Per quanto riguarda il nuovo attivismo europeo, l’Unione ha cominciato a muoversi in Medio Oriente, come dimostrano almeno tre fatti particolari.

Anzitutto, la missione presso il valico di Rafah, al confine tra la Striscia di Gaza e l’Egitto. Secondo, la partecipazione alla missione UNIFIL delle Nazioni Unite in Libano, con una presenza e un ruolo di leadership incontestato.

Missioni operate in cooperazione con gli israeliani e che solo gli europei avrebbero potuto condurre nella maniera in cui si stanno svolgendo. Per gli europei – e in particolare per gli italiani che in questo momento hanno la guida di entrambe le missioni – si tratta di una responsabilità importante, ma anche di motivo di grande orgoglio.

Il terzo fatto, infine, riguarda l’istituzione, su richiesta del Quartetto, di un Meccanismo Internazionale Temporaneo attraverso il quale portare aiuto ai cittadini palestinesi senza passare per il canale ufficiale del governo, con cui invece i rapporti sono stati congelati in attesa che vengano accettati i principi per la ripresa del dialogo: la rinuncia alla violenza, il rispetto degli obblighi internazionali e il riconoscimento dello Stato di Israele.

 

Cambiare marcia. Questa nuova capacità dell’Unione europea di essere presente nel teatro medio-orientale rappresenta tuttavia un primo passo, che non è certo sufficiente, di per sé, per farla diventare un attore determinante per la soluzione della crisi. E cioè, l’UE ha cominciato a muoversi bene, ma per ora si è mossa ancora poco.

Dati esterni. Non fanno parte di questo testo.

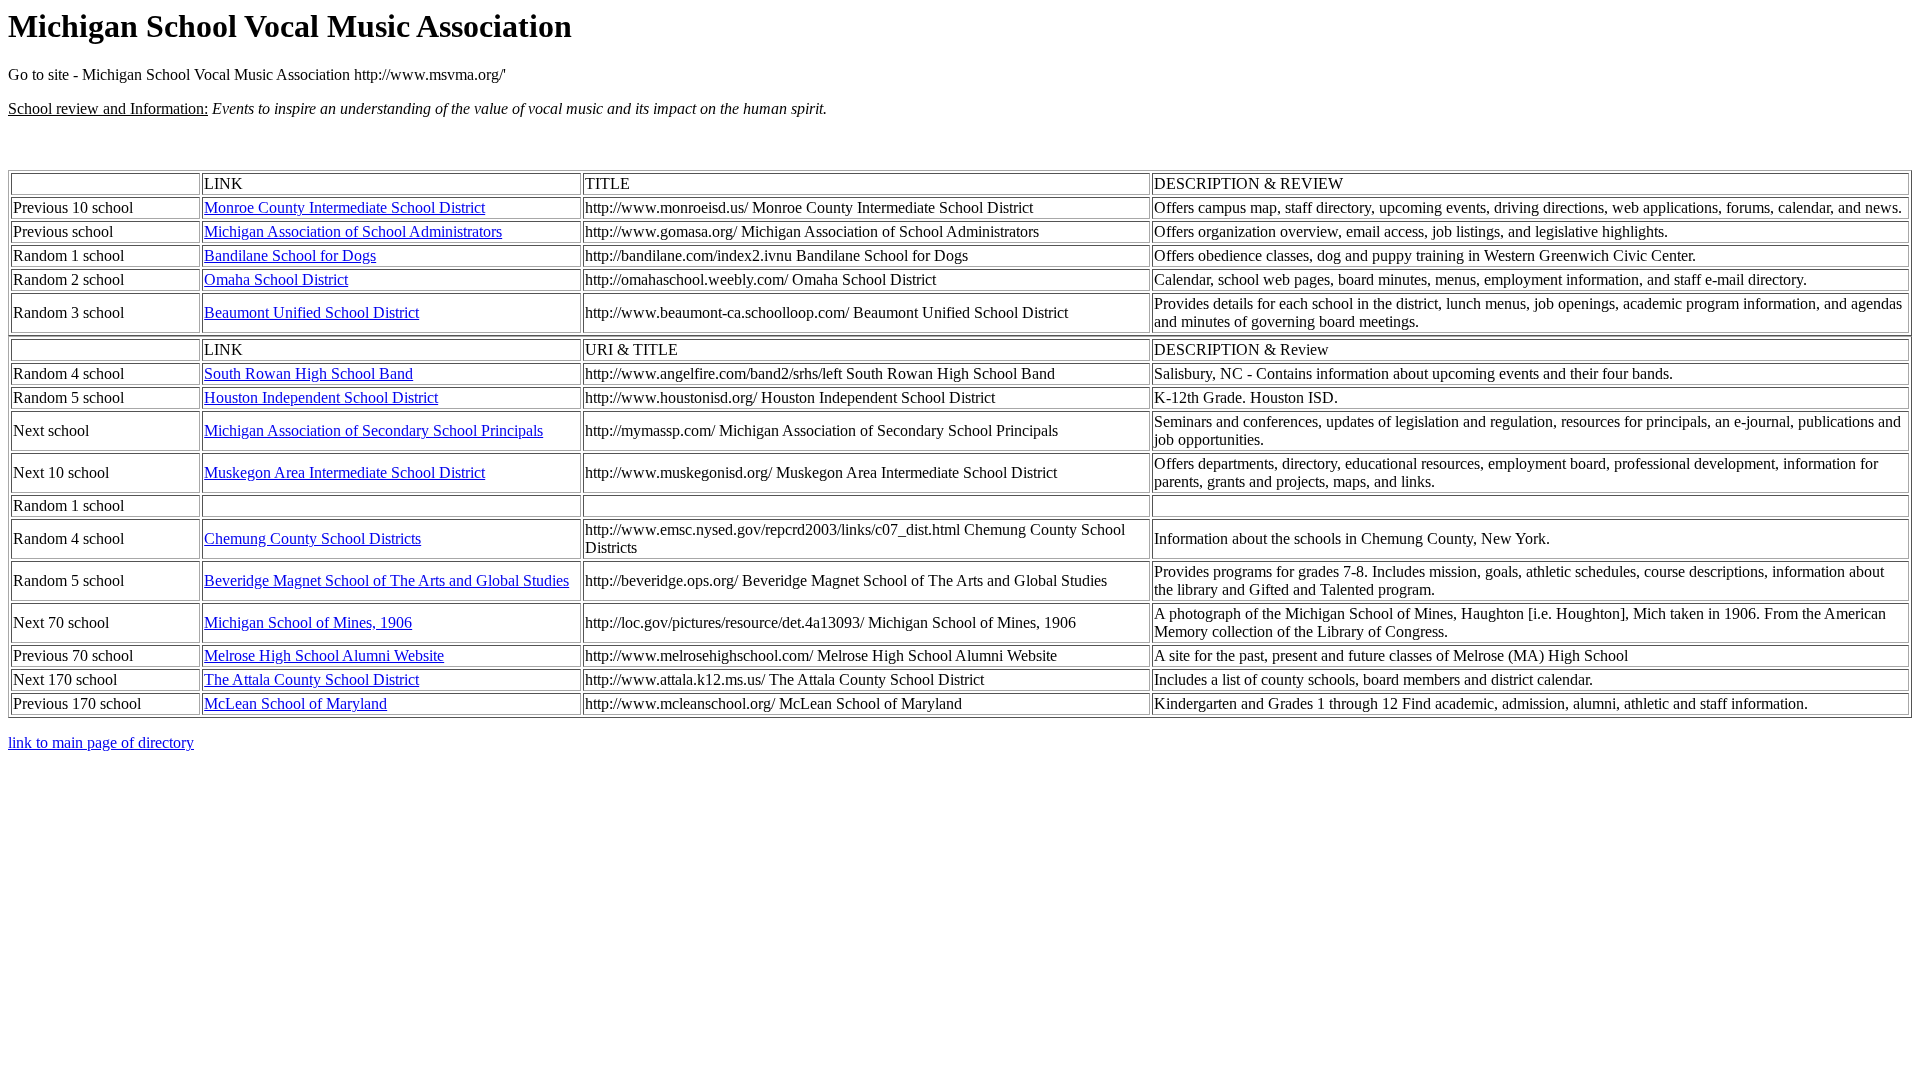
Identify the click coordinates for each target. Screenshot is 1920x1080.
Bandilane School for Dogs (290, 255)
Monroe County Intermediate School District (344, 207)
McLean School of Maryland (295, 703)
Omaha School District (276, 279)
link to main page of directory (101, 742)
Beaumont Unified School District (311, 312)
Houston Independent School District (321, 397)
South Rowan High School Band (308, 373)
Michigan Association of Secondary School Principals (373, 430)
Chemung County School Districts (312, 538)
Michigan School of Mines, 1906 (308, 622)
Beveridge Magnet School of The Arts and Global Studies (386, 580)
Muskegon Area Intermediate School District (344, 472)
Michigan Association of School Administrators (353, 231)
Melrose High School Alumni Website (324, 655)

Quello che invece serve è un vero e proprio cambio di marcia. Ed è appunto in quest’ottica che deve essere considerato il rilancio dell’idea di una piena adesione di Israele all’Unione. Certamente, il momento che l’UE sta attraversando non è dei migliori. La crisi costituzionale innescata con la bocciatura dei referendum francese e olandese nella primavera del 2005 è ancora lontana dall’essere risolta. Finché perdura, è difficile immaginare che l’Unione non rimanga almeno parzialmente ripiegata su se stessa.

Per quanto riguarda le scelte future, ci sono due dati che vanno presi in considerazione. Il primo è il passaggio da 15 a 27 stati membri. Molte delle democrazie dell’est Europa sono infatti piuttosto positive nei confronti di Israele, e favorevoli ad un rafforzamento dei legami tra le due parti. Nel medio periodo, questo dato potrebbe rivelarsi interessante. L’altro dato è rappresentato dalla Politica Europea di Vicinato (PEV), che presenta da un lato il vantaggio, rispetto alla politica euro-mediterranea inaugurata a Barcellona nel 1995, di non costringere tutti ad andare alla stessa velocità, proponendo invece un approccio differenziato a seconda del paese vicino, ma che, dall’altro, rimane comunque insufficiente per quanto riguarda il tipo di rapporti che l’UE dovrebbe stabilire con Israele. Certo, qualche passo in avanti importante è stato compiuto. Il nuovo Piano d’azione tra UE e Israele sta contribuendo a rendere progressivamente operativo l’accordo di associazione, attraverso l’adozione di misure quali la ripresa da parte di Israele di ampie porzioni dell’acquis comunitario, in vista di una sempre maggiore integrazione con il mercato unico europeo, come pure una maggiore cooperazione in materie come l’immigrazione, la lotta al crimine organizzato, l’energia, i trasporti, l’ambiente, la scienza e la tecnologia. Questo approfondimento dei rapporti non stupisce se pensiamo ad alcuni dati economici di fondo. L’UE è il primo partner commerciale per Israele, fornendo il 40% delle importazioni israeliane e rappresentando lo sbocco per oltre un terzo delle sue esportazioni. Inoltre, negli ultimi anni si è registrato un aumento significativo del flusso di investimenti diretti esteri netti, dall’UE verso Israele – dal 2001 al 2005 gli investimenti sono passati da 309 a 702 milioni di € - e da Israele verso l’UE – dove nello stesso periodo di riferimento gli investimenti sono passati da 796 a 1.152 milioni di euro.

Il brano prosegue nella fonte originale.